How Oil Becomes The Jealous Mistress

how oil becomes the jealous mistress daily scrolldown

When oil is at stake, principles often bend. Venezuela shows how energy wealth still drives power, profit, and intervention in a world talking about green futures

The United States launched a sudden military operation in early January 2026 targeting Venezuela’s capital and security infrastructure. The mission captured President Nicolás Maduro and his wife, Cilia Flores, and flew them to the US to face criminal charges. Donald Trump later said Washington would help run Venezuela until a political transition takes place.

Such an action is rare in modern history. International law experts warn it likely violates Article 2.4 of the UN Charter, which bans the use of force against another country’s territorial integrity without Security Council approval or clear self-defense grounds.

Oil’s Shadow Behind the Headlines

Venezuela holds the world’s largest proven crude oil reserves, about 303 billion barrels, roughly 17 percent of the global total. Yet production remains low. Years of mismanagement, underinvestment, sanctions, and economic collapse have pushed output to around 0.8 to 1.1 million barrels per day, far below its past peak of over 3.5 million.

Oil itself is not easy wealth. Most Venezuelan crude is extra heavy and sour, making it expensive and technically difficult to refine compared to lighter oil produced in the US and Middle East.

Why Oil Still Matters

Despite talk of electric vehicles and green energy, the global economy still runs on oil. Energy wealth continues to shape geopolitics, and Trump openly framed the Venezuela operation as a chance for US companies to rebuild and profit from the country’s oil sector.

Why It Won’t Be Easy

Restoring Venezuela’s oil industry would take years and tens of billions of dollars. Infrastructure is severely degraded, production technology is complex, and investors want legal guarantees against future nationalization before committing capital.

The world loves to talk about electric vehicles, lithium, and the green future. Every summit promises a clean break from the past. Every press release says oil’s days are numbered.

But reality moves slower than headlines.

Oil is still the crown jewel of global power. It fuels economies, runs militaries, shapes alliances, and quietly decides who gets leverage and who doesn’t. Lithium may be tomorrow’s obsession, but oil still owns today.

And today still matters.

Oil Never Just Sits Underground

History has a habit of repeating itself. Whenever oil is discovered in large quantities, foreign interest follows. Sometimes politely. Sometimes not.

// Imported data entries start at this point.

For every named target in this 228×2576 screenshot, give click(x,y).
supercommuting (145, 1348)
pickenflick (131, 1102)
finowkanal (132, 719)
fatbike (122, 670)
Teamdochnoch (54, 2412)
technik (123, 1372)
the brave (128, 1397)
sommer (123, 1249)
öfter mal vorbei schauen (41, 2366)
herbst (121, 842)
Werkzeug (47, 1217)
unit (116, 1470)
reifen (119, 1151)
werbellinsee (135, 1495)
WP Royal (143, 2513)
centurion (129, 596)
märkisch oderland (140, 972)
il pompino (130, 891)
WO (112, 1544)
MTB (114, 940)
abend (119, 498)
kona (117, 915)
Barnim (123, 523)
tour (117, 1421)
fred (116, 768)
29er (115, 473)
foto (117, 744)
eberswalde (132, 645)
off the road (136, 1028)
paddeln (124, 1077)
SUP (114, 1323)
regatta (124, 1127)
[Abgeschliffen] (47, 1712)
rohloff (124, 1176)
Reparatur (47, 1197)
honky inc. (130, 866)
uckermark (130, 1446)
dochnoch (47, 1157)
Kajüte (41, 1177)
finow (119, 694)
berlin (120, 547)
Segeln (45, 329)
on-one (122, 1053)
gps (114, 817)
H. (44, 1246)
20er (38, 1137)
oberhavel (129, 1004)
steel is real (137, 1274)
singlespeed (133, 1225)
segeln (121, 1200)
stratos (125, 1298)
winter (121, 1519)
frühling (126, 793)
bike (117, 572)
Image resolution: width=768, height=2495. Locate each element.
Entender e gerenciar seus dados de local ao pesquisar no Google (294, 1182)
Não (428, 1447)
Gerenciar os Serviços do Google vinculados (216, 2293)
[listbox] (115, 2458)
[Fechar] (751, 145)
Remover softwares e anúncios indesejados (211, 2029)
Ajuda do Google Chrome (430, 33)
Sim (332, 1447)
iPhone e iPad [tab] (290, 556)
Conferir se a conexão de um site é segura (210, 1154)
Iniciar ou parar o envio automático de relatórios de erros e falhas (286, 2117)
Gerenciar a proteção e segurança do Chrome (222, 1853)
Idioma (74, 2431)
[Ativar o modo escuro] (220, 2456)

From the Middle East to Latin America, oil rich countries often become arenas rather than actors. Venezuela is simply the latest reminder. Official explanations talk about democracy, stability, or security. Unofficially, energy wealth sits at the center of the room, pretending it’s not the reason everyone showed up.

Oil does not cause intervention by itself. But it makes intervention tempting.

When Power Writes Its Own Rules

This is where the uncomfortable questions begin.

Suddenly it is about order, transition, or responsibility.

International law cannot survive on selective enforcement. Principles lose meaning when power decides when to follow them.

Oil Money Does More Than Build Economies

Oil revenue does not just fill state coffers. It reshapes politics. It attracts intelligence agencies, foreign advisers, and quiet influence campaigns. History has seen this before, especially in Iran during the twentieth century, where leadership and oil interests became deeply entangled.

Where oil flows, attention follows. Where attention follows, sovereignty often weakens.

This is not conspiracy. It is pattern recognition.

The Green Shift Is Real, Just Not Ready

The global transition to cleaner energy is happening. But transitions take decades, not declarations. Oil still powers transport, industry, plastics, and large parts of daily life. Until alternatives can fully replace it at scale, crude remains the backbone of energy security.

That reality explains Venezuela’s importance better than any speech.

Oil is not just a resource.
It is leverage.
It is temptation.
It is power.

And until the world truly moves beyond it, oil will remain what it has always been in global politics: the jealous mistress no superpower can quite let go of.